[Task prompt] Having found the line containing "This screenshot has width=1114, height=496." in the data below, reproduce that line and each one after it to the end, exactly, and include nothing else.

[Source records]
>>>

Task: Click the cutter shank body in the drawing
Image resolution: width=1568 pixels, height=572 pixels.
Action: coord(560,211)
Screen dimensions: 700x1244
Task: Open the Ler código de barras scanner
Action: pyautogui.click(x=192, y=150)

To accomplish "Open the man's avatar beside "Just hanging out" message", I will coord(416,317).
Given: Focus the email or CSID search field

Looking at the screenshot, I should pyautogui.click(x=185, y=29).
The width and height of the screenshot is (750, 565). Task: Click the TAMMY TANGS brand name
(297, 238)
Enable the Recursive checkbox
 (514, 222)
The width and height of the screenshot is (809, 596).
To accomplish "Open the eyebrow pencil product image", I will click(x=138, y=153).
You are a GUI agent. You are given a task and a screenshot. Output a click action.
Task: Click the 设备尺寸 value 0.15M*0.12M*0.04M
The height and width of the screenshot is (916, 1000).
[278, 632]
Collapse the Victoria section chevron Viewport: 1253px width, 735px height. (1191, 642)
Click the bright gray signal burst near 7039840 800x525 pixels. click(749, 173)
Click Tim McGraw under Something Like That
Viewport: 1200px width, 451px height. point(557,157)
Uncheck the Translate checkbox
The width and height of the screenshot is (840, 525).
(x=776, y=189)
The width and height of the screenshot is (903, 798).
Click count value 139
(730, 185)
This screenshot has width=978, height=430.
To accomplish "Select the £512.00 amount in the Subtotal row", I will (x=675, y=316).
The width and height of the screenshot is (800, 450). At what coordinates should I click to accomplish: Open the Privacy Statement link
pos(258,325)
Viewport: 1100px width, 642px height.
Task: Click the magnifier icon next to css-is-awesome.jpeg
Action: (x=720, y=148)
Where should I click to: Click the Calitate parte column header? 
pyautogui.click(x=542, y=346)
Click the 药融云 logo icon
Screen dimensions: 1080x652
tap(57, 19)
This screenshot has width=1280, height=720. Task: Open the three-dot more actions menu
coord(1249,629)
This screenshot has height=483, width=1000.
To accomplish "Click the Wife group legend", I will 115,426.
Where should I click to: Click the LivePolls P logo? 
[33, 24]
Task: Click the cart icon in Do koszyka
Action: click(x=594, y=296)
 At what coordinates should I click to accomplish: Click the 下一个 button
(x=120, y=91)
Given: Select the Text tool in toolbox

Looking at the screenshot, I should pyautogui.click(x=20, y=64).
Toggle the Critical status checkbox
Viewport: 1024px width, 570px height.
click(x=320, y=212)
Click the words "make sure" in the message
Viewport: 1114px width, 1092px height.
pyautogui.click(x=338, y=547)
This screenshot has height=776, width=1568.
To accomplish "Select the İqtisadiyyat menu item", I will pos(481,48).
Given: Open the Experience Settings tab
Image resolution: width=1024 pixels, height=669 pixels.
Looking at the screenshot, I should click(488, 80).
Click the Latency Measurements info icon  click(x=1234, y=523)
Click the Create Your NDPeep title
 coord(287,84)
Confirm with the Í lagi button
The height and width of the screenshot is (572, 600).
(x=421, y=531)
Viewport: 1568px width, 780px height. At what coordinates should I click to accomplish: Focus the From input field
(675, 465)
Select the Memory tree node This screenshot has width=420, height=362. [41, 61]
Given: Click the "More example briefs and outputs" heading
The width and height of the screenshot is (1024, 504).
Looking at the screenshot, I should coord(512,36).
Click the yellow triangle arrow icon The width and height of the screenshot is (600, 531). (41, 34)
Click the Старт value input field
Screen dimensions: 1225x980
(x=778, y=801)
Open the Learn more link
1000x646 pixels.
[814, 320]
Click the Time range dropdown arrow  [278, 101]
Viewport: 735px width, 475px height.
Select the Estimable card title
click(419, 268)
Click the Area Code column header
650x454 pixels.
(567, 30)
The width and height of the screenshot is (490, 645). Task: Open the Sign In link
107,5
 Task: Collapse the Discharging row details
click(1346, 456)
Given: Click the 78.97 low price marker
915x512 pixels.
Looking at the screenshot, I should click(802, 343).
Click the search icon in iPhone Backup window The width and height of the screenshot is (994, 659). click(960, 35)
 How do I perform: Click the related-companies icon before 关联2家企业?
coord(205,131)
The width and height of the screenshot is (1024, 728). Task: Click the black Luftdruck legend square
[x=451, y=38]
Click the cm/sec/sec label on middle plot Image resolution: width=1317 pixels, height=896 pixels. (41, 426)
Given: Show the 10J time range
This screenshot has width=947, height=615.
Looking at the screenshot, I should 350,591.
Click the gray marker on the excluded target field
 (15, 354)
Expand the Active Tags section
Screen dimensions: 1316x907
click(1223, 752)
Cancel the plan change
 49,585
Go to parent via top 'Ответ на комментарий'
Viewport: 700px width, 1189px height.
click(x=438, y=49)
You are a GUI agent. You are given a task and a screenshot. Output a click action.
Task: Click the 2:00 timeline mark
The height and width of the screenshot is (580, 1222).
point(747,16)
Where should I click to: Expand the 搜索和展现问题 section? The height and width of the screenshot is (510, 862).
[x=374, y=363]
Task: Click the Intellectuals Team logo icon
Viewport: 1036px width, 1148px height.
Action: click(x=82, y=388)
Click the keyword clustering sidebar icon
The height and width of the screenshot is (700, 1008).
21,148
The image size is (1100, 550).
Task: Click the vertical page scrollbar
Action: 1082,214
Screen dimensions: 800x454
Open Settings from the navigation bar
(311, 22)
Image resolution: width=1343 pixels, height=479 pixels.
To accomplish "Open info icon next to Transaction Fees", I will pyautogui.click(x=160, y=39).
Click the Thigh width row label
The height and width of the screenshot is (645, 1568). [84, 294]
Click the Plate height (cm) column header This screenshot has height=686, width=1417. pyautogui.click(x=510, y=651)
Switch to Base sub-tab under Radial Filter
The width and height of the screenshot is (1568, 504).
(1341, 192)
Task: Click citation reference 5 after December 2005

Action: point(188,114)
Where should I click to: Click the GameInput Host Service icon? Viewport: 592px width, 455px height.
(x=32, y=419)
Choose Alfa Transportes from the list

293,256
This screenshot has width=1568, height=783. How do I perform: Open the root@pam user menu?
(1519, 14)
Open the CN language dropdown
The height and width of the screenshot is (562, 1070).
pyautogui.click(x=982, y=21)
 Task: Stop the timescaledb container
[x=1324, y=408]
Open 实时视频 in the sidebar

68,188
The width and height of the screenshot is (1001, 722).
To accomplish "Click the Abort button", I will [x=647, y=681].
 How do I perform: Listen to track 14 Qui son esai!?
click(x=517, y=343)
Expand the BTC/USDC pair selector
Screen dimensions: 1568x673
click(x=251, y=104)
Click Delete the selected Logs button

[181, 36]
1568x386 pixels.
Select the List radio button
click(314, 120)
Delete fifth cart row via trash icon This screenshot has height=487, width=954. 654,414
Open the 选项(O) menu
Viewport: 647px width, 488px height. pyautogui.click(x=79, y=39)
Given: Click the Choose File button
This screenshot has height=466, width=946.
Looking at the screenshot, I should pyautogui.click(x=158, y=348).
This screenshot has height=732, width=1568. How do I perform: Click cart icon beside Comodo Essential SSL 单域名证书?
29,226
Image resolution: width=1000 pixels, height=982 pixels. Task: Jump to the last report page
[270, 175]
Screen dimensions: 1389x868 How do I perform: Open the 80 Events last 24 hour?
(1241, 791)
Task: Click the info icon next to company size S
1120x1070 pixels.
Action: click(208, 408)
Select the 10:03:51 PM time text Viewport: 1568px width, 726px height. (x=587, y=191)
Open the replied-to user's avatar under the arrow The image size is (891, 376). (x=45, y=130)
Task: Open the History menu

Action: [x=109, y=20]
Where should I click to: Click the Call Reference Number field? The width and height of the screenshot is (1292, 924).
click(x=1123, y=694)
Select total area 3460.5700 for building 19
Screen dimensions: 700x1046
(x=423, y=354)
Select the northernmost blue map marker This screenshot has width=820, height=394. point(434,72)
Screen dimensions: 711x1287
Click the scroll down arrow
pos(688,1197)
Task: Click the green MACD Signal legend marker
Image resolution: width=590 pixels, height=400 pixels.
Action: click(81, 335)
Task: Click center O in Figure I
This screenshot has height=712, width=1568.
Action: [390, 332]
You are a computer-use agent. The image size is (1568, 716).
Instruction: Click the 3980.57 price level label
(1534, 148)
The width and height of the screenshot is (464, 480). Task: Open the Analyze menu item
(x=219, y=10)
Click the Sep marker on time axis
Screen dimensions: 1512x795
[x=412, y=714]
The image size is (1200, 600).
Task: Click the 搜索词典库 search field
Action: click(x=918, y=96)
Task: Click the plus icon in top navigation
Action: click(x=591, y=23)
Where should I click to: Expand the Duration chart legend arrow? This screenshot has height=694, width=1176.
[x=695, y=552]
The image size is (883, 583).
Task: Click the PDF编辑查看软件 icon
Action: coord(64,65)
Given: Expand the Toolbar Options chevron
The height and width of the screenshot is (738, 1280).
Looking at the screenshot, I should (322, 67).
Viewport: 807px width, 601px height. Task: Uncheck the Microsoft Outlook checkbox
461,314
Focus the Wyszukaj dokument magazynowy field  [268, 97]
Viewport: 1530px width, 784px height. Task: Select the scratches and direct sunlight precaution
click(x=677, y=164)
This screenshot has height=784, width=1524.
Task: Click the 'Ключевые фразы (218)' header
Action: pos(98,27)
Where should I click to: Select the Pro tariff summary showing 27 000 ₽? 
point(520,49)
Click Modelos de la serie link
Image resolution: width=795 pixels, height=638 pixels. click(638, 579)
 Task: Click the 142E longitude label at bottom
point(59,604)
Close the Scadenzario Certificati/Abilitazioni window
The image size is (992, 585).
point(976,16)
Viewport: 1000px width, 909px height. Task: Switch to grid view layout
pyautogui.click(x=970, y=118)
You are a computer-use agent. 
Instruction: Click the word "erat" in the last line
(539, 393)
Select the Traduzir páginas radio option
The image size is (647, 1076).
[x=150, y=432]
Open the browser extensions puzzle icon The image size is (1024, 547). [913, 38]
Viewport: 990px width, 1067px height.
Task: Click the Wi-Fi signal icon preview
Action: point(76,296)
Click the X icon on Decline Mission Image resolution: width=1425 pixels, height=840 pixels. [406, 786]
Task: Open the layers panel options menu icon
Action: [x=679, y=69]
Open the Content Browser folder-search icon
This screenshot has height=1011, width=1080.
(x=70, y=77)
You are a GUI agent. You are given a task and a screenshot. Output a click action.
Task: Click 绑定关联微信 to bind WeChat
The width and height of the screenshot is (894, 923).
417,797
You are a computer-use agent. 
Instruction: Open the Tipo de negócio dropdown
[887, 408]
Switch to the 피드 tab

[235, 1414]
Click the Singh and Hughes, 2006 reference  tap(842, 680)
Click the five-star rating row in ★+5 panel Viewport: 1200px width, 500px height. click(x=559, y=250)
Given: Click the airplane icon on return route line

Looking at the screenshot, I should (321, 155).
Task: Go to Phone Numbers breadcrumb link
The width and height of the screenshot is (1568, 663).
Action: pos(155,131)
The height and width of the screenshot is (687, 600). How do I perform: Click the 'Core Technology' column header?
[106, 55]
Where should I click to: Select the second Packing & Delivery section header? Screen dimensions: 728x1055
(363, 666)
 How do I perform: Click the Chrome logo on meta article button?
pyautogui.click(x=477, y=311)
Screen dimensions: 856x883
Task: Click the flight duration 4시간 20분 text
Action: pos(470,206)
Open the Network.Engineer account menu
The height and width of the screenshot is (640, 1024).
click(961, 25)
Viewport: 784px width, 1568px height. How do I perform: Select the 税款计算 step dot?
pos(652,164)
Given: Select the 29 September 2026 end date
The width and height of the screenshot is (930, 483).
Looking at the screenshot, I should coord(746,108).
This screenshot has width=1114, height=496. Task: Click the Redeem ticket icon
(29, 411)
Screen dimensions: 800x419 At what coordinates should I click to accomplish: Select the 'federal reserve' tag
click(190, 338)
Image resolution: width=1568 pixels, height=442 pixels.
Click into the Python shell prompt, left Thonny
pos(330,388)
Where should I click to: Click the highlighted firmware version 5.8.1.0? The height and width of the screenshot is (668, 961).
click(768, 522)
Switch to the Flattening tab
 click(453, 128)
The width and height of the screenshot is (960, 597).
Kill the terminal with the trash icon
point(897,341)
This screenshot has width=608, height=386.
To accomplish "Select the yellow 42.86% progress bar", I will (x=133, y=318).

<<<

[Answer section]
This screenshot has width=1114, height=496. Task: Click the Redeem ticket icon
(29, 411)
Screen dimensions: 800x419 At what coordinates should I click to accomplish: Select the 'federal reserve' tag
click(190, 338)
Image resolution: width=1568 pixels, height=442 pixels.
Click into the Python shell prompt, left Thonny
pos(330,388)
Where should I click to: Click the highlighted firmware version 5.8.1.0? The height and width of the screenshot is (668, 961).
click(768, 522)
Switch to the Flattening tab
 click(453, 128)
The width and height of the screenshot is (960, 597).
Kill the terminal with the trash icon
point(897,341)
This screenshot has width=608, height=386.
To accomplish "Select the yellow 42.86% progress bar", I will (x=133, y=318).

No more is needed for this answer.